Segmentation of things:
[
{"supercategory": "textile", "id": 92, "name": "banner"},
{"supercategory": "textile", "id": 93, "name": "cobertor"},
…
{"supercategory": "other", "id": 183, "name": "other"}
]
The number of categories starts high to avoid conflicts with object segmentation, as sometimes these tasks can be performed together (so-calledpanoptic segmentationtask, which also has a very challenging COCO dataset). IDs 92-182 are actual background elements, while ID 183 represents all other background textures that don't have separate classes.
"notes" section
This is the most important section of the dataset, containing vital information for each task for a specific COCO dataset.
{
"segmentation":
[[
239,97,
260,24,
222.04,
…
]],
"area": 2765.1486500000005,
"crowd": 0,
"image_id": 558840,
"box":
[
199,84,
200,46,
77.71,
70,88
],
"category_id": 58,
"identification": 156
}
"segmentation"
: a list of segmentation mask pixels; this is a flat list of pairs, so you should take the first and second values (x and y in the image), then the third and fourth, etc. get the coordinates; note that these are not image indices as they are float numbers - they are created and compressed by tools like the COCO annotator from raw pixel coordinates"area"
: number of pixels inside the segmentation mask"team"
: if the annotation is for a single object (value 0) or for several objects close to each other (value 1); for material segmentation, this field is always 0 and is ignored"image_id"

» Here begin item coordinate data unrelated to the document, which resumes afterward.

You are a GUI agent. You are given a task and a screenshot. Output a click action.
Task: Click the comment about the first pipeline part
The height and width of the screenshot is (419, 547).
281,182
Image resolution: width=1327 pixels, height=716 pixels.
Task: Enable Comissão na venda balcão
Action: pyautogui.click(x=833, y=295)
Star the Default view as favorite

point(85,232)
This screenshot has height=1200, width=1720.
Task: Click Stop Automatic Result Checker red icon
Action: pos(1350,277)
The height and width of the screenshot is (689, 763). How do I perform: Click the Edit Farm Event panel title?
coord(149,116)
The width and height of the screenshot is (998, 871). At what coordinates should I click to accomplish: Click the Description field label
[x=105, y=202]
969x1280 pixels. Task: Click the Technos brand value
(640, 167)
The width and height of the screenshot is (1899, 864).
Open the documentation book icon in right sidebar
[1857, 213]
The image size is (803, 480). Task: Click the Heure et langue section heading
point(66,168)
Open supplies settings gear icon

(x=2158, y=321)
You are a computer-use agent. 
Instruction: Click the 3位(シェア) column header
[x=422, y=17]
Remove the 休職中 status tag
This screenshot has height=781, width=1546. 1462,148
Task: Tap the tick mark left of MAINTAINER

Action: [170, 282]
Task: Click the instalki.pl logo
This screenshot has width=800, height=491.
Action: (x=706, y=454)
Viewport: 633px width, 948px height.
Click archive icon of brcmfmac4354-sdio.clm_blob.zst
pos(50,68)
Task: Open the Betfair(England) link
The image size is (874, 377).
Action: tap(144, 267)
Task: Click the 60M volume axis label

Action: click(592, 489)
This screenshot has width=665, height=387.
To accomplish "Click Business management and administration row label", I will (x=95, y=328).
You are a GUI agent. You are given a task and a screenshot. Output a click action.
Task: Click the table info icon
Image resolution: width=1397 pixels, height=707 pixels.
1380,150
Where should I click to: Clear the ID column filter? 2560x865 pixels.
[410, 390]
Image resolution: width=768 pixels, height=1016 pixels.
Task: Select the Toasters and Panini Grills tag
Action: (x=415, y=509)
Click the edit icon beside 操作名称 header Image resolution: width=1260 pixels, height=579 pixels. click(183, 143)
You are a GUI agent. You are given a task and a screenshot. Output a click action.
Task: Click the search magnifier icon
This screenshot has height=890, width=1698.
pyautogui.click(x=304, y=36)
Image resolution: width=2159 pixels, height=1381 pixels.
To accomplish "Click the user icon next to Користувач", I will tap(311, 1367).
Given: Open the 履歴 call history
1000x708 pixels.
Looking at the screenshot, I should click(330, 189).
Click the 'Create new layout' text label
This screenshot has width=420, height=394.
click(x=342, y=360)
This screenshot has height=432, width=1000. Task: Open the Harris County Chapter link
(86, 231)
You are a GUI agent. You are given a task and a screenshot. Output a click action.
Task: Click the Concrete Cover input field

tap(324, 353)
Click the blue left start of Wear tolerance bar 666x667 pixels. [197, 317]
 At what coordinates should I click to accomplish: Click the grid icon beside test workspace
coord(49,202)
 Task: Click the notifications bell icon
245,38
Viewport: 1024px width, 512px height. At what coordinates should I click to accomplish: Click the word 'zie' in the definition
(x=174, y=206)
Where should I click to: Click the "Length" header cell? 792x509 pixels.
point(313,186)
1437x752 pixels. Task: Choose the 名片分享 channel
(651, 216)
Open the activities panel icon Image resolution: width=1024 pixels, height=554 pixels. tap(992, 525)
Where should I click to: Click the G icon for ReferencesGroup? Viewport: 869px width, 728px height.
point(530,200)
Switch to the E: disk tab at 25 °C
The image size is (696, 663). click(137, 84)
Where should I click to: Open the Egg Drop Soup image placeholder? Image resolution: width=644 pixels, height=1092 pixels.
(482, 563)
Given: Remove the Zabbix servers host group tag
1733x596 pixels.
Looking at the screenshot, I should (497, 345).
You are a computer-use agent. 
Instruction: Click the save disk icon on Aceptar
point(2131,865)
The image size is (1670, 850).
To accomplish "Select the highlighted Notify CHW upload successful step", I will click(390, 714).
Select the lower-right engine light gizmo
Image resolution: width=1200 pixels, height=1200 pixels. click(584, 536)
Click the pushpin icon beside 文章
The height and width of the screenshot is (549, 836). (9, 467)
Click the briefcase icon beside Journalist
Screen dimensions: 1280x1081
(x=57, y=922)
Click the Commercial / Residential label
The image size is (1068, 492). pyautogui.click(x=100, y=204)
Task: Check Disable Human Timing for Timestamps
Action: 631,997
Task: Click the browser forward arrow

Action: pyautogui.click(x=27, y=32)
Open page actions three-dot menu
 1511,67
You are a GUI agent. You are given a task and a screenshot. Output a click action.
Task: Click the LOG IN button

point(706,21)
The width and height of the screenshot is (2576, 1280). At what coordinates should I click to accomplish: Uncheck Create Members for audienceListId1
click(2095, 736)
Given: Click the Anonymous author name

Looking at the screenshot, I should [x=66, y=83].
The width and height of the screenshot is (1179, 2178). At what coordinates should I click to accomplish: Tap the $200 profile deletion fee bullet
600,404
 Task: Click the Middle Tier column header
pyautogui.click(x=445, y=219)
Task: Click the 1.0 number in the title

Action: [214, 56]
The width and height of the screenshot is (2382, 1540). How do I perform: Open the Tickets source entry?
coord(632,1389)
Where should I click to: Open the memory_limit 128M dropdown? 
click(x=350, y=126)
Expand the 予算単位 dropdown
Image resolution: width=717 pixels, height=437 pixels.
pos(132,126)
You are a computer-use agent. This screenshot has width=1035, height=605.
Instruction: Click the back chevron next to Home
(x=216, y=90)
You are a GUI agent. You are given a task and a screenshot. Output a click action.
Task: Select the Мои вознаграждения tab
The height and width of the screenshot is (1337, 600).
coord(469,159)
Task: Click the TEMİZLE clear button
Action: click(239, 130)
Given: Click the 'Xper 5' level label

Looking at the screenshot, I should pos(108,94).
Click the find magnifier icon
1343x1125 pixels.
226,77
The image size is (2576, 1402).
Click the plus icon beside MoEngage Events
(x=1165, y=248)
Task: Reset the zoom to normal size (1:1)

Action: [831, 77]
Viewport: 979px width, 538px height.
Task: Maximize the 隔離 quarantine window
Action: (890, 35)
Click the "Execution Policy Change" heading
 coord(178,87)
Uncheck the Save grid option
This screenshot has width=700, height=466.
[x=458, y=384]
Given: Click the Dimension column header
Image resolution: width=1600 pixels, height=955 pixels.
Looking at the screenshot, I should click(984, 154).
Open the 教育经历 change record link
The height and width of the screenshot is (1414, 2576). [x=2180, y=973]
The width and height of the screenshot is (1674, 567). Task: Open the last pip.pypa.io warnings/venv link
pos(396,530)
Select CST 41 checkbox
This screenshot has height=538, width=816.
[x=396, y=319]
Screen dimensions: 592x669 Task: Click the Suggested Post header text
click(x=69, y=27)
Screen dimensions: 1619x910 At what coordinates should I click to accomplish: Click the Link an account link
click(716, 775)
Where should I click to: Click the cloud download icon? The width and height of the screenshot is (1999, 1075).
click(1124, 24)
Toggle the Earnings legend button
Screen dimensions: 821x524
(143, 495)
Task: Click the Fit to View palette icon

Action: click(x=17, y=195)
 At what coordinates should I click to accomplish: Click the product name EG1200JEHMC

: the 'id' field of the 'images' dictionary;Notice:this value should be used to cross-reference the image with other dictionaries, not with the"I WENT"
¡campo!"bbox"
: bounding box, i. my. the coordinates (top left x, top left y, width, height) of the rectangle around the object; is very useful for extracting individual objects from images, as in many languages like Python this can be done by accessing the array of images likeobjeto_recortado = imagen[bbox[0]:bbox[0] + bbox[2], bbox[1]:bbox[1] + bbox[3]]
"ID from category"
: object class, corresponding to the"I WENT"
field in"categories"
"I WENT"
: unique identifier for the annotation;Notice:this is just an annotation ID, this does not point to the specific image in other dictionaries!
When working with crowd images ("crowd": 1
), he"segmentation"
part might be a little different:
"segmentation":
{
"accounts": [179,27,392,41,…,55,20],
"size": [426640]
}
This is because, for a large number of pixels, explicitly enumerating all the pixels to create a segmentation mask would take up too much space. Instead, COCO uses run-length encoding (RLE) custom compression, which is very efficient as the segmentation masks are binary and RLEs for just 0s and 1s can reduce the size several times.
We explored the COCO dataset format for the most popular tasks: object detection, object segmentation, and thing segmentation. The official COCO datasets are high quality, large and suitable for entry-level projects, production environments and high-end research. I hope this article helped you understand how to interpret and work with this format for your machine learning applications.